**What you are asked to do**
List every line of the entries below that contains the word "icon", copying each line in full. Case counts.

(begin)

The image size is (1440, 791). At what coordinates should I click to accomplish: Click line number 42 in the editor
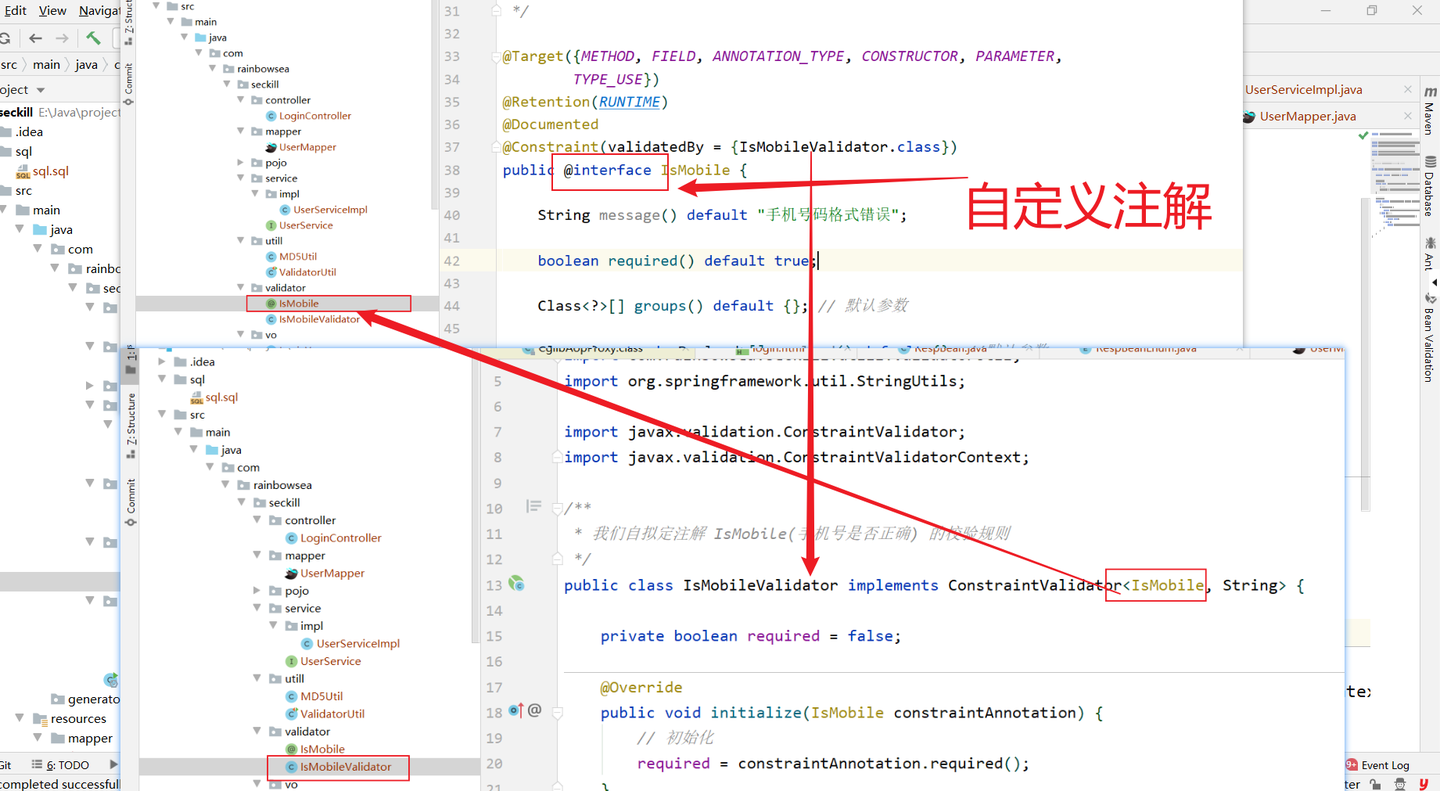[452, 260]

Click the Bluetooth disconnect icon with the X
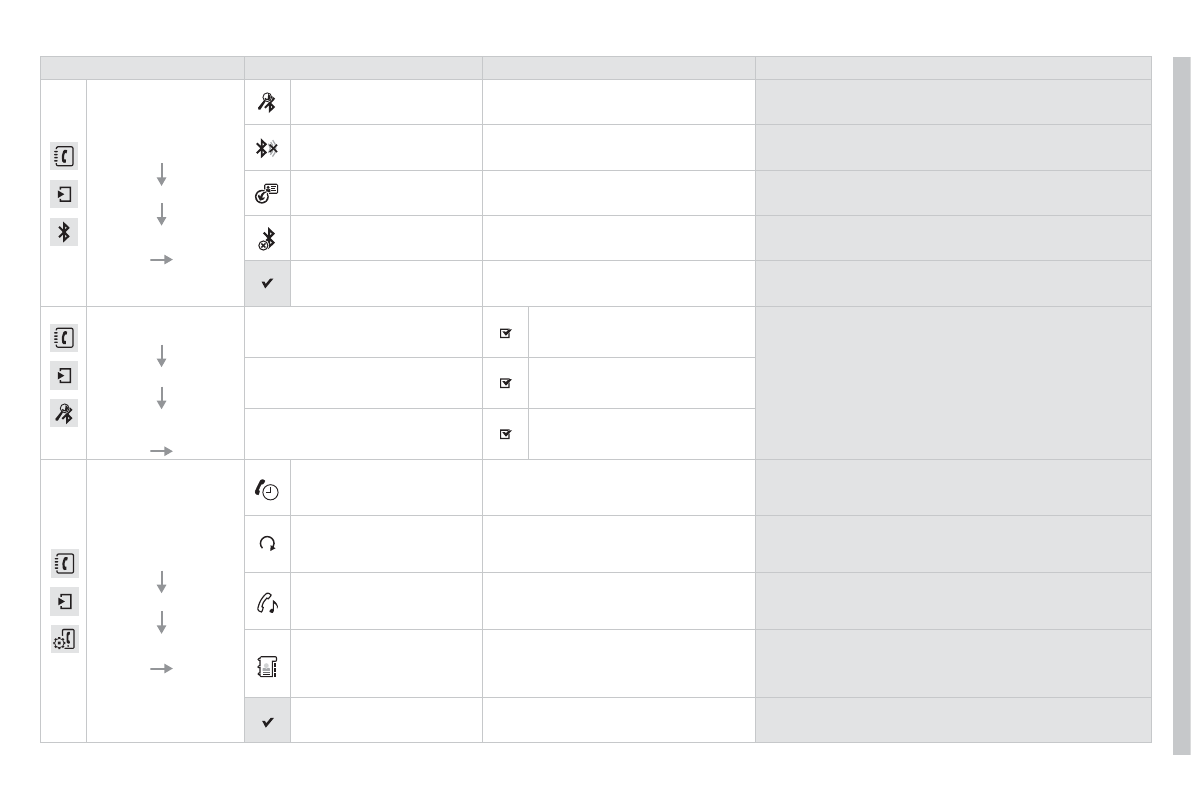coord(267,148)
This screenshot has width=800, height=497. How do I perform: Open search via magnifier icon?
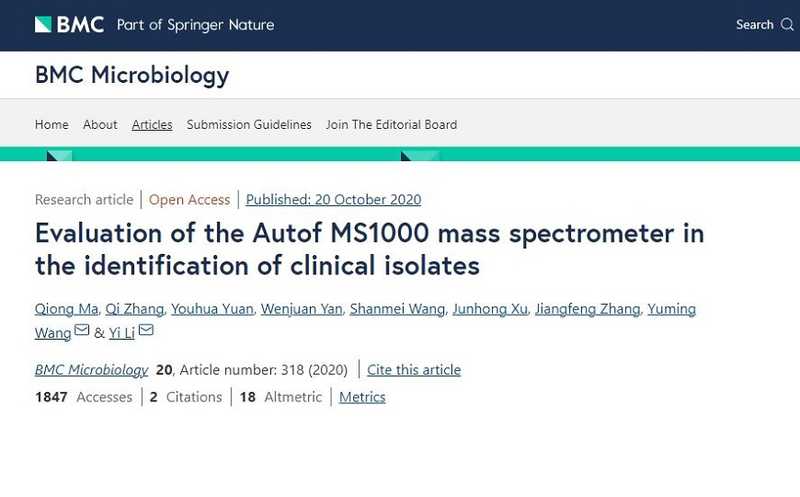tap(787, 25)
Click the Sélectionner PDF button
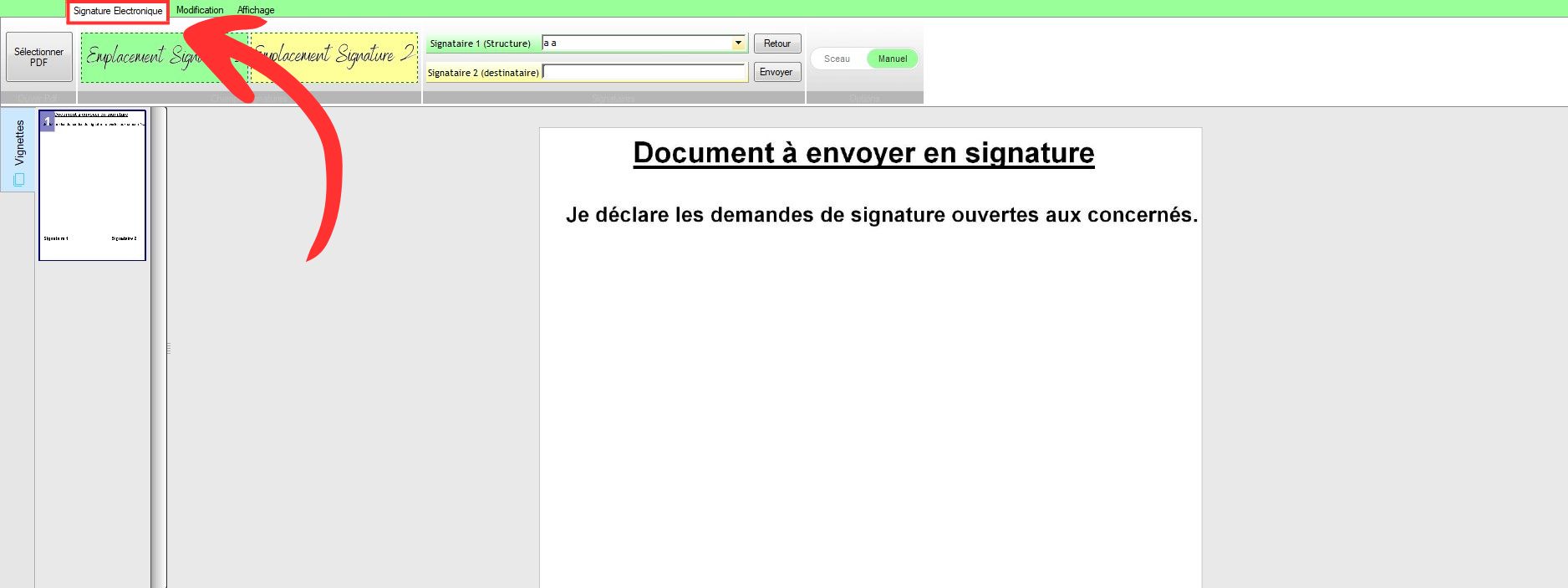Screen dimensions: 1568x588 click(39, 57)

(end)

**Exercise solution**
Click the Bluetooth disconnect icon with the X
This screenshot has width=800, height=497. How do I perform: Open search via magnifier icon?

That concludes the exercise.